TUTORIAL
MD simulation of the sars-CoV-2 Main Protease (monomer)
MD simulation of the sars-CoV-2 Main Protease (monomer)
This is a basic tutorial to run a molecular dynamics simulation for the SARS-CoV-2 Main Protease using PDB ID: 6LU7.
Software: GROMACS 2022
Hardware: iMac: macOS Monterey, 2.3 GHz Dual-Core Intel Core i5, 16 GB 2133 MHz DDR4
Simulation Time: 1 ns
Firstly, we need to download the protein that we are going to use first. In this tutorial, we are using 6LU7. The protein structure can be downloaded at www.rcsb.org/ by searching "6LU7" and download the protein in PDB format.
When the protein is downloaded, we can view the protein structure and visualize it using viewing software like VMD and PyMol.
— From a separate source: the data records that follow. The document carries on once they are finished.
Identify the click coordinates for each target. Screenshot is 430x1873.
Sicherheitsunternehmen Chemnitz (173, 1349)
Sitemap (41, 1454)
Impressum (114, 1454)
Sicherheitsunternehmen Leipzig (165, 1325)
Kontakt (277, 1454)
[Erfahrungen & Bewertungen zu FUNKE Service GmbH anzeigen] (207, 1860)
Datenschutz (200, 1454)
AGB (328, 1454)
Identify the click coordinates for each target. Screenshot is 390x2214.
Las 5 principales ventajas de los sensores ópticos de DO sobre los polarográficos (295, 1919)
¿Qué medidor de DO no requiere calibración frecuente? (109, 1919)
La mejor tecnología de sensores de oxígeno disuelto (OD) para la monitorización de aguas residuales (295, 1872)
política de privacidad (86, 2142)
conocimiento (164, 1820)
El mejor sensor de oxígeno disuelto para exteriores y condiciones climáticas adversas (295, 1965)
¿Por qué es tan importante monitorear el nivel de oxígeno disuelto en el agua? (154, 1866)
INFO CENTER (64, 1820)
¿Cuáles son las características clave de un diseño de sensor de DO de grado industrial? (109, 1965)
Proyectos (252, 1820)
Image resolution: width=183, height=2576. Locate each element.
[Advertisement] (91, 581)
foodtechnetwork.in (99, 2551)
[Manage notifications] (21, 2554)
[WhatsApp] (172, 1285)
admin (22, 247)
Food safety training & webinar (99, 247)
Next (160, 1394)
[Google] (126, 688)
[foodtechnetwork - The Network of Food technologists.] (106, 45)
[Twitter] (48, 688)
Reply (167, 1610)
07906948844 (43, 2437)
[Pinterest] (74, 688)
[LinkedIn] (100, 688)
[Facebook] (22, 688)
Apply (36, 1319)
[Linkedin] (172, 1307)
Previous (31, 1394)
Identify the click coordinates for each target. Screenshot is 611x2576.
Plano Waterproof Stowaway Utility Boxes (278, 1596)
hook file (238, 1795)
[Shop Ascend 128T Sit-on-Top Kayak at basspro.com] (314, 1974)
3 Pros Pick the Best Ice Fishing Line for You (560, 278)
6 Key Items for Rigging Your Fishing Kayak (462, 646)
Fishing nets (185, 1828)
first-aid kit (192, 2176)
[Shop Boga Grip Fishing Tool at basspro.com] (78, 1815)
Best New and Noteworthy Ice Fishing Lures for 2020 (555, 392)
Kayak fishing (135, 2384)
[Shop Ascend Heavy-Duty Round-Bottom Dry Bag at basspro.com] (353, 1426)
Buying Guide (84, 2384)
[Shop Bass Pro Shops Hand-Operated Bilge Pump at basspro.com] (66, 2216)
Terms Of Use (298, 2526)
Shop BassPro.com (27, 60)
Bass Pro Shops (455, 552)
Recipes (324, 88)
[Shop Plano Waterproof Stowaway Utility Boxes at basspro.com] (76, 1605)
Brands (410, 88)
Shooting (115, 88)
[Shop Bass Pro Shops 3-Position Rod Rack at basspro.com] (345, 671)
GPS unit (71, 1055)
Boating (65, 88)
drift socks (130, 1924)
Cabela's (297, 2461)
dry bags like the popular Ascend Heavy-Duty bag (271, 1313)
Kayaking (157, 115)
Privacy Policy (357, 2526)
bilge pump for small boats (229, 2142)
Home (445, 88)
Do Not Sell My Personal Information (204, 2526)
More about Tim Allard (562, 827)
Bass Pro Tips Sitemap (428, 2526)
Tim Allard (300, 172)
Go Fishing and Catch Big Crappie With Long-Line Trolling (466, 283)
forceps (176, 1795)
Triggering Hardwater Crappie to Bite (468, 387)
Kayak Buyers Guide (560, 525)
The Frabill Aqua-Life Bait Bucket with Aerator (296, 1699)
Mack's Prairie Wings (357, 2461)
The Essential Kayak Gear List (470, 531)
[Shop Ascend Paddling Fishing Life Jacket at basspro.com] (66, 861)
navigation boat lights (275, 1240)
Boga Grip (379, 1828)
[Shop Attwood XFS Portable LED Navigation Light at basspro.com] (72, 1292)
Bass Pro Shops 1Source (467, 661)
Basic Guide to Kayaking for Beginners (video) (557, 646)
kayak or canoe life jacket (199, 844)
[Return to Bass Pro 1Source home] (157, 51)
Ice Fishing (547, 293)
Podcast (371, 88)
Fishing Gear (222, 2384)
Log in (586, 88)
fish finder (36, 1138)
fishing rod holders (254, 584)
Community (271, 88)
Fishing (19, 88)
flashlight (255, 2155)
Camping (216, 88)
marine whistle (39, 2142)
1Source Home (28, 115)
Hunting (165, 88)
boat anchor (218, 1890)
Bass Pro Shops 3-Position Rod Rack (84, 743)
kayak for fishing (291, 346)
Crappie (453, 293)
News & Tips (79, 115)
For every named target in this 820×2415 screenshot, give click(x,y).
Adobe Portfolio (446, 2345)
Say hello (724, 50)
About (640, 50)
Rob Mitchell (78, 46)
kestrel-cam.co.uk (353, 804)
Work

Next, we need to eliminate the crystal waters by removing the water molecules "HOH". To do so, we can use Notepad++ to delete it manually or by entering the command:
> grep -v HOH 6lu7.pdb > 6LU7_clean.pdb
Once entering the command, the output file which is "6LU7_clean.pdb" will have no water molecules "HOH". This can be checked using Notepad++ or the vi command.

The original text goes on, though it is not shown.